→ What needs to be done
Update the entries from the line with "The width and height of the screenshot is (820, 564)." up to and including the line with "coord(1061,66)", changing "blue titanium" to "black titanium" and keeping everything else the same.

→ Dataset rows
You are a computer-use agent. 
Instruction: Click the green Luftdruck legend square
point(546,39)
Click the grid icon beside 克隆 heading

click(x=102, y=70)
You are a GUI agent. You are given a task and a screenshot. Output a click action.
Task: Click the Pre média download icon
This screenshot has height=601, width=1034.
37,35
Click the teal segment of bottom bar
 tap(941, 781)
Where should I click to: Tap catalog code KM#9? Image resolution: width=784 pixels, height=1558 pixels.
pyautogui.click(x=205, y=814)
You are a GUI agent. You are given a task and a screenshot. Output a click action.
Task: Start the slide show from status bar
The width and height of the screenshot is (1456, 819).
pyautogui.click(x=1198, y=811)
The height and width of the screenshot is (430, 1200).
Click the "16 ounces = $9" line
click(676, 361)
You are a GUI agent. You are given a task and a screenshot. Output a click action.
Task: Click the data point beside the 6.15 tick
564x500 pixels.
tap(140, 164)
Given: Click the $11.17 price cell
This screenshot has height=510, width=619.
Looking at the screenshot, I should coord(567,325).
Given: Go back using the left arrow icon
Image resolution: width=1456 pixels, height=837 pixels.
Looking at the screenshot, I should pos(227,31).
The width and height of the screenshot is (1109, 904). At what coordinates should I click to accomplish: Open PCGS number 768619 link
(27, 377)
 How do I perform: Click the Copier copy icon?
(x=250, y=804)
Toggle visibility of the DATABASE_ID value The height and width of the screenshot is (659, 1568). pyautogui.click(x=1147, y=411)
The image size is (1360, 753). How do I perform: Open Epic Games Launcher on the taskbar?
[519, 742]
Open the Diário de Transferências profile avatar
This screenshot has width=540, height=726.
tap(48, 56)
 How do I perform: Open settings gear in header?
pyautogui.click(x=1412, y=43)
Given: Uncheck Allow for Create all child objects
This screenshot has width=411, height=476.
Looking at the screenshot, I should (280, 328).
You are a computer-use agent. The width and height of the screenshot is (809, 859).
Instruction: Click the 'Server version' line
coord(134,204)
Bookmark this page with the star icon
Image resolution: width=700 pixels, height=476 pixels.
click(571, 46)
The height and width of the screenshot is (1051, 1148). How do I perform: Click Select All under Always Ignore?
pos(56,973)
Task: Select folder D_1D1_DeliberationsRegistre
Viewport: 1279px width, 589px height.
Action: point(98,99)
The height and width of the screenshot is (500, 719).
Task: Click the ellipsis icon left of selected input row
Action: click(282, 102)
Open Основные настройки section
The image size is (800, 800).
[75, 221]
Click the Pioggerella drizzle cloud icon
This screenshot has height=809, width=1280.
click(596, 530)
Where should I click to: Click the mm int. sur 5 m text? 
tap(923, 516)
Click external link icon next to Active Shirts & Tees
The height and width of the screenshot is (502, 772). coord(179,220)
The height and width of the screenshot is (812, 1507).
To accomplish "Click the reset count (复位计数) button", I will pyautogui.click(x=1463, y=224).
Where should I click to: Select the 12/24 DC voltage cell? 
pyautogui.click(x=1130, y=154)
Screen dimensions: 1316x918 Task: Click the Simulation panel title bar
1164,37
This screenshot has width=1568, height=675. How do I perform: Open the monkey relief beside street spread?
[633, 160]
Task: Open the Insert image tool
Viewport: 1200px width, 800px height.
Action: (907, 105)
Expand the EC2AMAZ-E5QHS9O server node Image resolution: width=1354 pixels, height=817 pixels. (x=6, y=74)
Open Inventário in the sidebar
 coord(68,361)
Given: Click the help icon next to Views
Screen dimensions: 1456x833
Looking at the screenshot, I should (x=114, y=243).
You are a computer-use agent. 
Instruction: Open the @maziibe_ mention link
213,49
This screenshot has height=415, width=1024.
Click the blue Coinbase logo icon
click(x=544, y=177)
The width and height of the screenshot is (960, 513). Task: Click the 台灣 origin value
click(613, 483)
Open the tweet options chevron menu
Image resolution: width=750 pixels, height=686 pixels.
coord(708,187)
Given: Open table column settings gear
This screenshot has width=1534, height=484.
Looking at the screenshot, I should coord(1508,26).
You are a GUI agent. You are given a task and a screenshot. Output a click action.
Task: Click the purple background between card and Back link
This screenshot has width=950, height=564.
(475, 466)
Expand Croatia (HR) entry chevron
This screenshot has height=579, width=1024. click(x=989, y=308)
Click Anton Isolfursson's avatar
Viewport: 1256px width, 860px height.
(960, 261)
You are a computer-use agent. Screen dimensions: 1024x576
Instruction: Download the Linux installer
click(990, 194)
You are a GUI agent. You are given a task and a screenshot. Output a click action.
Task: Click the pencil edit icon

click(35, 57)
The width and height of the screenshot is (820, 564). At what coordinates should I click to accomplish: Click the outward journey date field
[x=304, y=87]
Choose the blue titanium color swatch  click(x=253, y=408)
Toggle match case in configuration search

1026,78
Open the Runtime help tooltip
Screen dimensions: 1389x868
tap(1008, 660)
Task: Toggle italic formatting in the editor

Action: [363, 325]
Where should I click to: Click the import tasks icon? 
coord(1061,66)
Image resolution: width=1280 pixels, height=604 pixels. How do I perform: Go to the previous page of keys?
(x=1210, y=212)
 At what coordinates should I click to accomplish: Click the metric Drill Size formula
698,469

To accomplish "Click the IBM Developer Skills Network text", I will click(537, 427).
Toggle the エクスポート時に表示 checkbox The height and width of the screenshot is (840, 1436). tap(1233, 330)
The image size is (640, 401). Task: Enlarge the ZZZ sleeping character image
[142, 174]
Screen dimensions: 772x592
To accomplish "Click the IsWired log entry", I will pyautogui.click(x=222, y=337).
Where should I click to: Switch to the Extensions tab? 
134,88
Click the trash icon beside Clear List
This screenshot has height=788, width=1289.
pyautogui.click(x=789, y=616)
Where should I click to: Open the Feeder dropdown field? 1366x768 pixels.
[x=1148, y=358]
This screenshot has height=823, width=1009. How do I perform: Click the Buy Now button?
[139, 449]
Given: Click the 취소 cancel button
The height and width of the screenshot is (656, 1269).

→ Answer
The width and height of the screenshot is (820, 564). At what coordinates should I click to accomplish: Click the outward journey date field
[x=304, y=87]
Choose the black titanium color swatch  click(x=253, y=408)
Toggle match case in configuration search

1026,78
Open the Runtime help tooltip
Screen dimensions: 1389x868
tap(1008, 660)
Task: Toggle italic formatting in the editor

Action: [363, 325]
Where should I click to: Click the import tasks icon? 
coord(1061,66)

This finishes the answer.